Students get class-wide As by boycotting test, solving Prisoner's Dilemma - soneca
http://boingboing.net/2013/02/19/students-get-class-wide-as-by.html?utm_source=dlvr.it&utm_medium=twitter&utm_campaign=Feed%3A+boingboing%2FiBag+%28Boing+Boing%29

======
dragonwriter
I pointed this out in the other thread on this
(<http://news.ycombinator.com/item?id=5244777>), but this isn't at all
Prisoner's Dilemma even before any consideration of communication because _the
payoff matrix is wrong_.

For a game to be PD, there must be a strict ordering of payoffs. In descending
order of payoff, they must be (where "I" describes the player whose payoff is
being considered, and "you" is the other player; this is the same for both
players):

    
    
      I defect, you cooperate
      I cooperate, you cooperate
      I defect, you defect
      I cooperate, you defect
    

There are two important features that come from this set of payoffs: (defect,
defect) is the only Nash Equilibrium -- the only point where a unilateral
strategy change by any player makes their payoff worse, and defection is a
dominant strategy for each player (that is, without knowing the other players
chosen strategy, each player knows they can maximize their own payoff by
defection.)

The actual ordering of payoffs for this exercise is:

    
    
      I cooperate, you cooperate (I get 100% on test with no risk)
      I defect, you cooperate; or I defect, you defect (I get whatever score I would get from taking the test, which is never better than 100%, and could be worse) 
      I cooperate, you defect (I get 0% on the test)
    

In this case, both cooperate/cooperate and defect/defect are Nash Equilibria,
and, unlike in the Prisoner's Dilemma, and there is no dominant strategy.
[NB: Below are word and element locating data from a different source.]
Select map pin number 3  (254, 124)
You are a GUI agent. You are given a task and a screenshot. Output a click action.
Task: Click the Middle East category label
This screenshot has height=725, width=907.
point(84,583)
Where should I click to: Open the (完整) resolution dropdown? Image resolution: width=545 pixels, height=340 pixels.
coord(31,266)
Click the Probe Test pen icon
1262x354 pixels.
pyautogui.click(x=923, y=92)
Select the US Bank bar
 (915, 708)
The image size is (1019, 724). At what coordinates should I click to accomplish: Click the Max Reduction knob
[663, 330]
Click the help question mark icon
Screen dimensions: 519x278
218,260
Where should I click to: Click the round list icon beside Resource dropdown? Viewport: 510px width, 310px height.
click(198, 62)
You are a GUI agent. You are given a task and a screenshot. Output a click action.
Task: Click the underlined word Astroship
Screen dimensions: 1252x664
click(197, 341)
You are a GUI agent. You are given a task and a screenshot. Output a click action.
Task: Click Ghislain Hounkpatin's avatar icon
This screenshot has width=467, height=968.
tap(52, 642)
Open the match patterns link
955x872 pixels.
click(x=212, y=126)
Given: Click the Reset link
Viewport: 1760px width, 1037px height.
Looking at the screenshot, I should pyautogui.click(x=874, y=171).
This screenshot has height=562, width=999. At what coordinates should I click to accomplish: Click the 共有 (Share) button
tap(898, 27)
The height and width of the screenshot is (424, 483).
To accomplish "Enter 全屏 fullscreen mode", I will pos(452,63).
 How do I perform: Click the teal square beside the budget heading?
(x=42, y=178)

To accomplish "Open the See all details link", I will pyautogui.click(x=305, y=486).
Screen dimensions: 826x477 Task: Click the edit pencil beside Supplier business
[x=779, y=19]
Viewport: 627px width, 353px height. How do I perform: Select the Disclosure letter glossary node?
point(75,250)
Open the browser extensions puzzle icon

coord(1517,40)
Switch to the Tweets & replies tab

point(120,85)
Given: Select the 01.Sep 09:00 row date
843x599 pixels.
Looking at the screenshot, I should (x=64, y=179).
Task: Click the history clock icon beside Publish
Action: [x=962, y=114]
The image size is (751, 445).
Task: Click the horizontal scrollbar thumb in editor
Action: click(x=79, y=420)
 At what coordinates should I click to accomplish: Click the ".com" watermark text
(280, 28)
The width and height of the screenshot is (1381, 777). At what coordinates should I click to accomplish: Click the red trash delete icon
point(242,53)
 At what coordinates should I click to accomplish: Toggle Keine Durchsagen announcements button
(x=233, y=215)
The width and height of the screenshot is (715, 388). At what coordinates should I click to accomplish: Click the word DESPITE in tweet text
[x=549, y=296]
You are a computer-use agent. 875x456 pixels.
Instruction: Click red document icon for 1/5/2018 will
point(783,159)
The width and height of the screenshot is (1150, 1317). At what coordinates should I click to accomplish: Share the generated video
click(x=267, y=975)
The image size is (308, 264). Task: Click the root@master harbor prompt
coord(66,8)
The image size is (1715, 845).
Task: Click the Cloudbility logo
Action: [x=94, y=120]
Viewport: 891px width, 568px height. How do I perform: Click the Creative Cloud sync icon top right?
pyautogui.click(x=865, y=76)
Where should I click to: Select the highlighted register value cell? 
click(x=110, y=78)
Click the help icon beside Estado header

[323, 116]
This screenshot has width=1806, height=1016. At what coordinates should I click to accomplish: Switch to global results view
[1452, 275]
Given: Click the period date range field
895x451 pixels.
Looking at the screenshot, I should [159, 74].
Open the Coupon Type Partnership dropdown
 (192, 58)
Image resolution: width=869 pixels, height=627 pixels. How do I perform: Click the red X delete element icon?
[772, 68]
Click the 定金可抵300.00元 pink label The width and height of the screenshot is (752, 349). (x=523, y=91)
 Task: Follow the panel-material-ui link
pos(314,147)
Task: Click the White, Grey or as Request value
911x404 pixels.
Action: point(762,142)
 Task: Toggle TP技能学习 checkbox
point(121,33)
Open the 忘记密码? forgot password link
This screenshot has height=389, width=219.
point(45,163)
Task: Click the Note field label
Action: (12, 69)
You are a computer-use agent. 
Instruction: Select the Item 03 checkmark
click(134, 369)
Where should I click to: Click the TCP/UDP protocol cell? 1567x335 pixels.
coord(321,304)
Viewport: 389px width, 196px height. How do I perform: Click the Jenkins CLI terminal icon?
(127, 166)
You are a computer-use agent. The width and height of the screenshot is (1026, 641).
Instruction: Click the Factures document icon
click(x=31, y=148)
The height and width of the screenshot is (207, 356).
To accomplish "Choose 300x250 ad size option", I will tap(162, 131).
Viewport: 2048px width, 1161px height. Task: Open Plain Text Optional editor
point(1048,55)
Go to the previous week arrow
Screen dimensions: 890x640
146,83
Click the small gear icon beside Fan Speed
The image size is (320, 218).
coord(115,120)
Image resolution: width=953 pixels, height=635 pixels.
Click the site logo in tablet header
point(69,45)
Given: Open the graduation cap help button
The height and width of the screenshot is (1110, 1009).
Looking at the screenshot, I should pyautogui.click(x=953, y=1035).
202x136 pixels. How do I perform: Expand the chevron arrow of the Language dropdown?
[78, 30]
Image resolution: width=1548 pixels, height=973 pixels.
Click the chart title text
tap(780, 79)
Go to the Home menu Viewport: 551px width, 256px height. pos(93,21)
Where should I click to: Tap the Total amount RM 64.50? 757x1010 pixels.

This
is a game that has much more room for cooperation than PD, because cooperation
in PD always means giving up a gain that you could have realized, where in
this case cooperation is the ideal self-interested behavior if the other
player is cooperating.

------
soneca
Just a point, that some students were there to ensure no one breaks the
boycott, and if someone did, these would come in too. So, enforcing the
other's decisions and changing your own after see their decision is not
exactly Prisoner's Dilemma. Nice mobilization, and nice reactio from the
professor too, though.

------
lutusp
Strictly speaking, it's not "prisoner's dilemma" if the students can talk to
each other and agree on a plan. In a real prisoner's dilemma, the participants
have to guess at the motivations and actions of other participants -- this is
part of the game's definition:

<http://en.wikipedia.org/wiki/Prisoners_dilemma>

Quote: "Two members of a criminal gang are arrested and imprisoned. Each
prisoner is in solitary confinement _with no means of speaking to or
exchanging messages with the other_."